Kael closed his eyes.

Let the memory guide you. Remember the terrain. Echo steps. Feel the air.

The creature thrashed in the mist—roaring, swiping, pulverizing shadows that weren't Kael.

He moved.

Slipped behind.

Punched—hard—right at the back of its knee.

A crunch. The monster dropped slightly. Kael jumped back immediately before it could turn.

Then he felt it again.

That creeping sense in his chest—the one that had started when he first began unlocking sealed Quirks. Not pain. Not even fear.

Displacement.

Like each Quirk added wasn't just stacking power—it was chipping something away from him.

His timing. His instincts. Maybe even parts of himself.

He blinked away the dizziness, biting down on the worry.

'This is what I trained for. What I prepared for.'

The beast charged forward, crashing through the stone Kael had just been hiding behind. One massive hand grazed his shoulder, tearing fabric and skin.

He skidded back, a thin trail of blood streaking behind him.

Not fatal.

Barely.

The fog of Dustveil settled low across the broken mountain floor, swirling like ghost smoke around Kael's feet. He stood hunched, one arm bleeding, breath sharp, but eyes locked forward.

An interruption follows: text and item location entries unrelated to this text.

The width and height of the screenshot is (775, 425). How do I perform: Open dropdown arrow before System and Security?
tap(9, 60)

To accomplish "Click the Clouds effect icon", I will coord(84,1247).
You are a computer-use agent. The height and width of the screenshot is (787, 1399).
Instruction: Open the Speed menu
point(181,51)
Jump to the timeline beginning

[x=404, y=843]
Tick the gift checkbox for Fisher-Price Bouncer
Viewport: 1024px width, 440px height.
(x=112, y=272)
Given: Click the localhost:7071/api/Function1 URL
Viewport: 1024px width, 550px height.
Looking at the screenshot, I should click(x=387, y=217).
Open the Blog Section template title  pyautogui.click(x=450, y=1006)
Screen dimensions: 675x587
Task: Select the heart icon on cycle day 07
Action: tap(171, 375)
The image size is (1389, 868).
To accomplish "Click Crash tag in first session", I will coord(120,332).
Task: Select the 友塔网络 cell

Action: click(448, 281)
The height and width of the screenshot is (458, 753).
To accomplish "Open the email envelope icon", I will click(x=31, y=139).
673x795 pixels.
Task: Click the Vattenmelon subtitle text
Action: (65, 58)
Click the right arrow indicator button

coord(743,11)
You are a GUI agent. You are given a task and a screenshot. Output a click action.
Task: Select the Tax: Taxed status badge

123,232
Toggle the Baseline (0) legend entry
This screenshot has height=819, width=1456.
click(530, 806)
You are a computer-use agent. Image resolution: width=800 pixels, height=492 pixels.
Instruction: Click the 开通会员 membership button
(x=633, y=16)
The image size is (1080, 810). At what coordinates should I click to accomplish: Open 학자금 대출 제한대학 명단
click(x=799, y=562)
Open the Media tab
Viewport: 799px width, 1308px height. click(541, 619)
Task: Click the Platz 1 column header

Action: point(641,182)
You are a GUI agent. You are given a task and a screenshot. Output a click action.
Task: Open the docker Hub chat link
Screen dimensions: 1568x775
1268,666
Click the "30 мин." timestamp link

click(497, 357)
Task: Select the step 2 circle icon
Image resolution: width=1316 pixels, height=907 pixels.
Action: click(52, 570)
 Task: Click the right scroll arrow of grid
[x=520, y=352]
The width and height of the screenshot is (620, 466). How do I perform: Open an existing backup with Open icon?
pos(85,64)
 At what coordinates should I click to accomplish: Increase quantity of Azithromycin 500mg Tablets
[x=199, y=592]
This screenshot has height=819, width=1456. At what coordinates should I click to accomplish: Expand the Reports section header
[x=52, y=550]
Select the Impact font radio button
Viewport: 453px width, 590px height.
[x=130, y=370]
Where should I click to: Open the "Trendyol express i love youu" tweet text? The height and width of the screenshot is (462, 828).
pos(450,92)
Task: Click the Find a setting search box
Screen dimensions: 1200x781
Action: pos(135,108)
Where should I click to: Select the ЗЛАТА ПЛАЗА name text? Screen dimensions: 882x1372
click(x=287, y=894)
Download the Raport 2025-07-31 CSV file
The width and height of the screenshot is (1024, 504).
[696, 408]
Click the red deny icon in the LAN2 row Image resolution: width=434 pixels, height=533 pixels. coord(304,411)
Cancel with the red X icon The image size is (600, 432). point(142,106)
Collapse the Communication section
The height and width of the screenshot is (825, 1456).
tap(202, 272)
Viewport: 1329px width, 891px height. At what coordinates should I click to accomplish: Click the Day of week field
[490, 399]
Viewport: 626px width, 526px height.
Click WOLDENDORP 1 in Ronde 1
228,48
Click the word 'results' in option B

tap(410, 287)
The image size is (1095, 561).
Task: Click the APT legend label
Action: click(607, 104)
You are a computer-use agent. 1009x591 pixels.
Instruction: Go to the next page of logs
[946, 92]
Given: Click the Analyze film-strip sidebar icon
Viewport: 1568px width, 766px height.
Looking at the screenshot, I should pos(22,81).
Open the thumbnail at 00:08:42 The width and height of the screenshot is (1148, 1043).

He wasn't the same as when this began.

Not just tired—different.

The power inside him—too many pieces jammed together—pulled in every direction. But even as it cracked at the edges of his control, Kael refused to back down.

He clenched a fist, felt the strain in every tendon, and whispered to himself—

"One Quirk down, a thousand more to go. I will defeat you!"

The artificial beast straightened from the rubble, unphased, inhuman.

And Kael… took a step forward.

For the first time in his life, he felt as though he truly wasn't going to make it out of a battle.